Elmo and I had arrived only moments ago. I had told him to wait in the car, and then sauntered up to the large oak door of 41 Arcadia. A handle, like a miniature doorknob, grew out of the wall beneath an oval stained- glass window. I had pulled it, and was alarmed by a deafening school bell clang inside. It was a large house, 41 Arcadia, with a long semi-circular driveway, so that no one would have to wear himself out shifting into reverse. It was brownstone, as I had suspected, and wore about forty glittering windows in its face. A butler had answered the door, by his voice the very one I had spoken to. His face was ancient, two tufts of fur at his temples was all that remained of his hair. The old eyes had bulged momentarily at me, before he slipped into his long practiced professional courtesy. He had asked for identification, and I showed him my license. As a compliment to him, he handled it all very well. This Jeeves remained professional and courteous despite the fact that a large clown displaying an ugly sidearm showed up at the door when he had expected a Bogie character with khaki-colored trench coat and low-slung fedora-with bullets instead of eyes and a punching bag instead of a face. Well, I was wearing a trench coat, and I did have a hat on.

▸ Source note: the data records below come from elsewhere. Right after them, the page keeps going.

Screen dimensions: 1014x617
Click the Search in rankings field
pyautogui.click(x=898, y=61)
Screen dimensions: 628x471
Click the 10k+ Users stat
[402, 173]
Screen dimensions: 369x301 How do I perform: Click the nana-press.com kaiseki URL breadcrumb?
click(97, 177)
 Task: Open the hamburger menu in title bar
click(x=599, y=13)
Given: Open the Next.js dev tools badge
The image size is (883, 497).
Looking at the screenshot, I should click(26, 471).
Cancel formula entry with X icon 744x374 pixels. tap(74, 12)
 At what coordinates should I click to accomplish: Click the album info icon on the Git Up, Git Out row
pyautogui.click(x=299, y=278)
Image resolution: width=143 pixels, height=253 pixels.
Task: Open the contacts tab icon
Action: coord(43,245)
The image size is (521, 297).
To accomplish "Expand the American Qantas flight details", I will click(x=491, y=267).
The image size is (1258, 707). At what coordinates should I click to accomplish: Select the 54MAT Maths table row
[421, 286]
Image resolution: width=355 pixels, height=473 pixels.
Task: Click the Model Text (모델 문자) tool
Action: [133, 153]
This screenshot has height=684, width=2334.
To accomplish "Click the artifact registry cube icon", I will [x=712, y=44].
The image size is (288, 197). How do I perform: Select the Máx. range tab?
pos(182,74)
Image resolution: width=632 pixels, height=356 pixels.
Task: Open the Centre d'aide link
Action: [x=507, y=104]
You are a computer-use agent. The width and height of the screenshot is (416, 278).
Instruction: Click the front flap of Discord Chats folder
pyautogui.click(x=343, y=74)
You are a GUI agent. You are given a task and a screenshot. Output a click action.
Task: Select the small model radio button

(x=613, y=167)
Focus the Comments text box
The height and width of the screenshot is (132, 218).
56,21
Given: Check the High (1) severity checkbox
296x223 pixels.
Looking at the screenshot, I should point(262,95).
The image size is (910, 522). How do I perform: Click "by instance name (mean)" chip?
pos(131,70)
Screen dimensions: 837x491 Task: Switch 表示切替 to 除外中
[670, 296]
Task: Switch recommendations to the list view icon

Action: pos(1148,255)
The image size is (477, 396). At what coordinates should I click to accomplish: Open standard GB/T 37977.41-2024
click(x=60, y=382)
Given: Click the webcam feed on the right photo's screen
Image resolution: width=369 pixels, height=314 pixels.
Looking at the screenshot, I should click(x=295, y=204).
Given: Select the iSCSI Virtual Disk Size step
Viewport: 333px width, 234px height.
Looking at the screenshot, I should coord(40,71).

The rest was extra.

He showed me to the wing-backed chair and stork to wait while the seconds ticked by. I sat in the midst of the menagerie and smoked a cigarette, as Noah must have done after dinner on the Ark. I couldn't help but wonder if the old boy had felt it a little close amongst all those animals, maybe on the thirty-third day or the thirty-third night. I also had to wonder what could have possessed an elephant to donate his foreleg to serve as the ash stand on my left.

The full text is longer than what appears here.